Segment Open
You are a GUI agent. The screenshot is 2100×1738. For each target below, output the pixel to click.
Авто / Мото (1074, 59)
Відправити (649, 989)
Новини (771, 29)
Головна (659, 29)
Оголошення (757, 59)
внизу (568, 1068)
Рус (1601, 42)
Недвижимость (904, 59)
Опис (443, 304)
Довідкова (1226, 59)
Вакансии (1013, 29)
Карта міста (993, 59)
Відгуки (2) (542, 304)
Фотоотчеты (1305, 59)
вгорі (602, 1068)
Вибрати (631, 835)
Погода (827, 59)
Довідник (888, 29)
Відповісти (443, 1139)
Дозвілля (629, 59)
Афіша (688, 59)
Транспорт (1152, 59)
Segment Closed
Segment Open
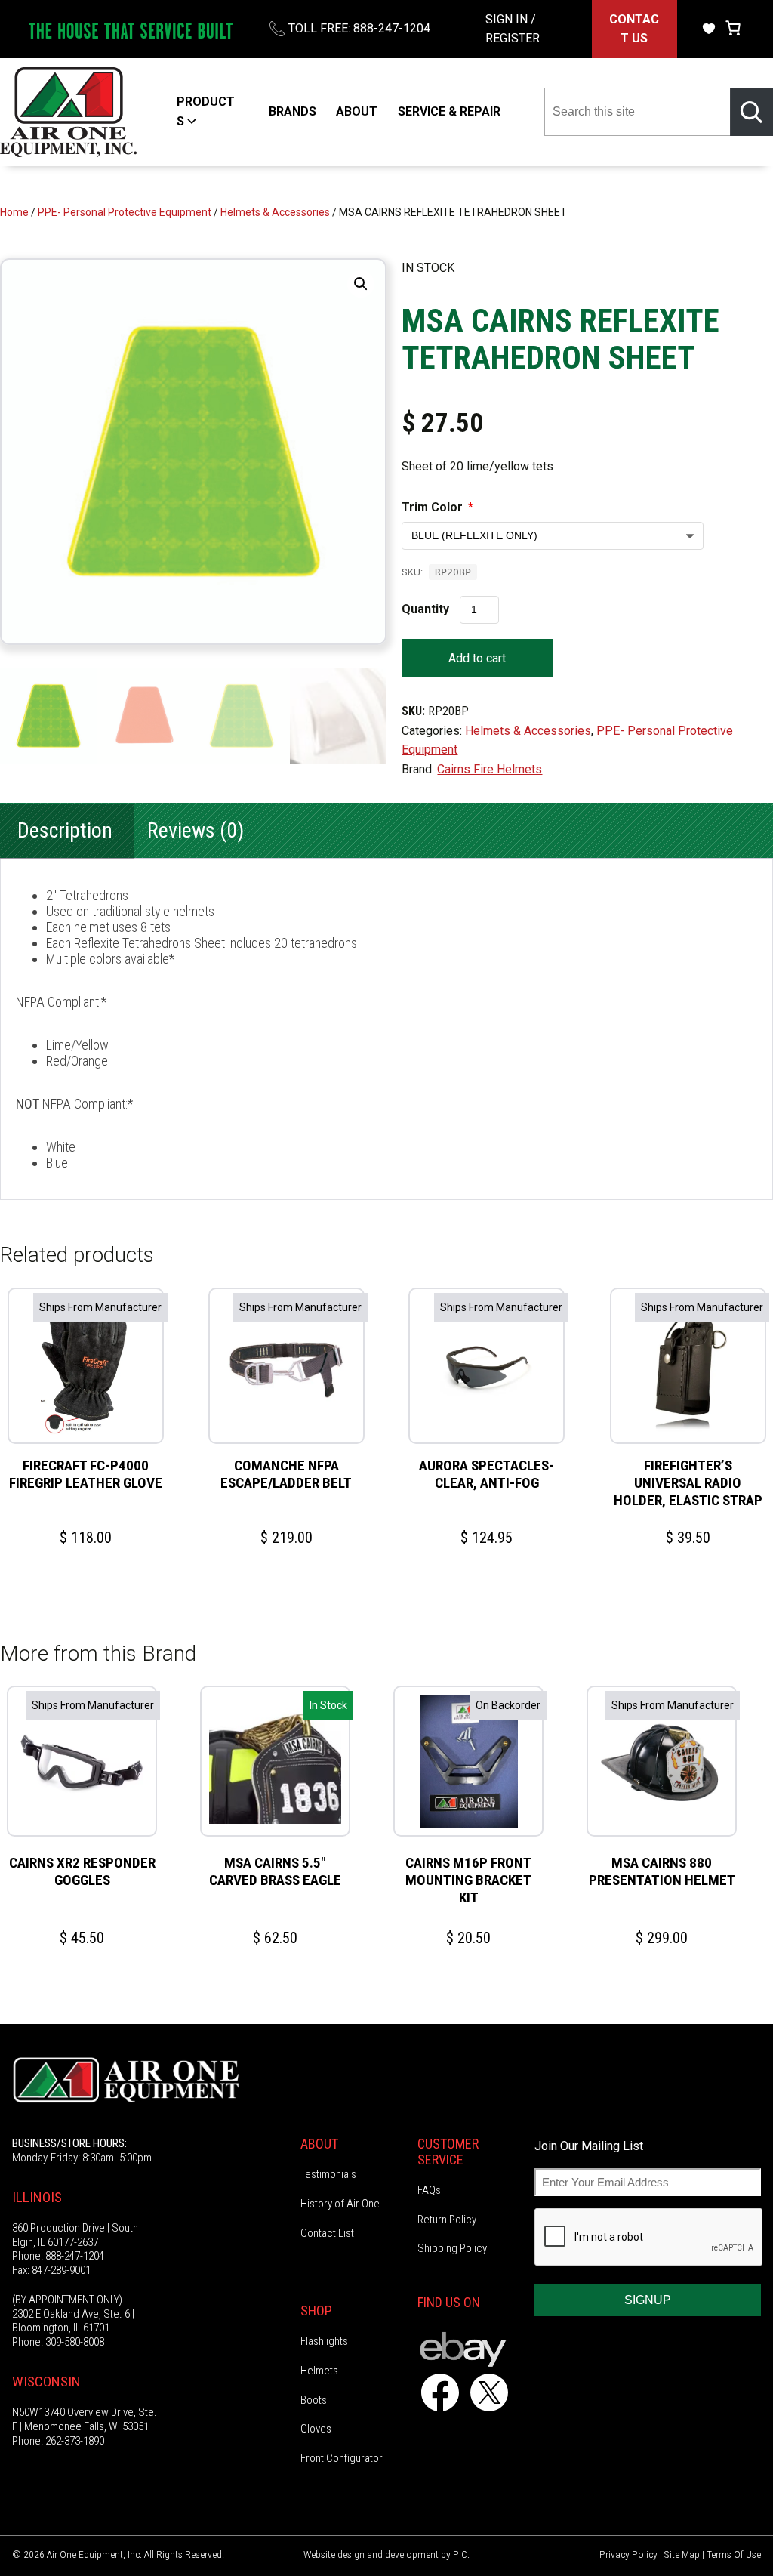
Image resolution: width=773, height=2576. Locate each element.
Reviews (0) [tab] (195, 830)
Segment Closed
### AIM OF THE EXERCISE:
Looking at the entries above, can you reproduce exactly the lines from the one that holds "You are a GUI" through the one that holds "Транспорт (1152, 59)", and only those?

### REPLY TO THE TASK:
You are a GUI agent. The screenshot is 2100×1738. For each target below, output the pixel to click.
Авто / Мото (1074, 59)
Відправити (649, 989)
Новини (771, 29)
Головна (659, 29)
Оголошення (757, 59)
внизу (568, 1068)
Рус (1601, 42)
Недвижимость (904, 59)
Опис (443, 304)
Довідкова (1226, 59)
Вакансии (1013, 29)
Карта міста (993, 59)
Відгуки (2) (542, 304)
Фотоотчеты (1305, 59)
вгорі (602, 1068)
Вибрати (631, 835)
Погода (827, 59)
Довідник (888, 29)
Відповісти (443, 1139)
Дозвілля (629, 59)
Афіша (688, 59)
Транспорт (1152, 59)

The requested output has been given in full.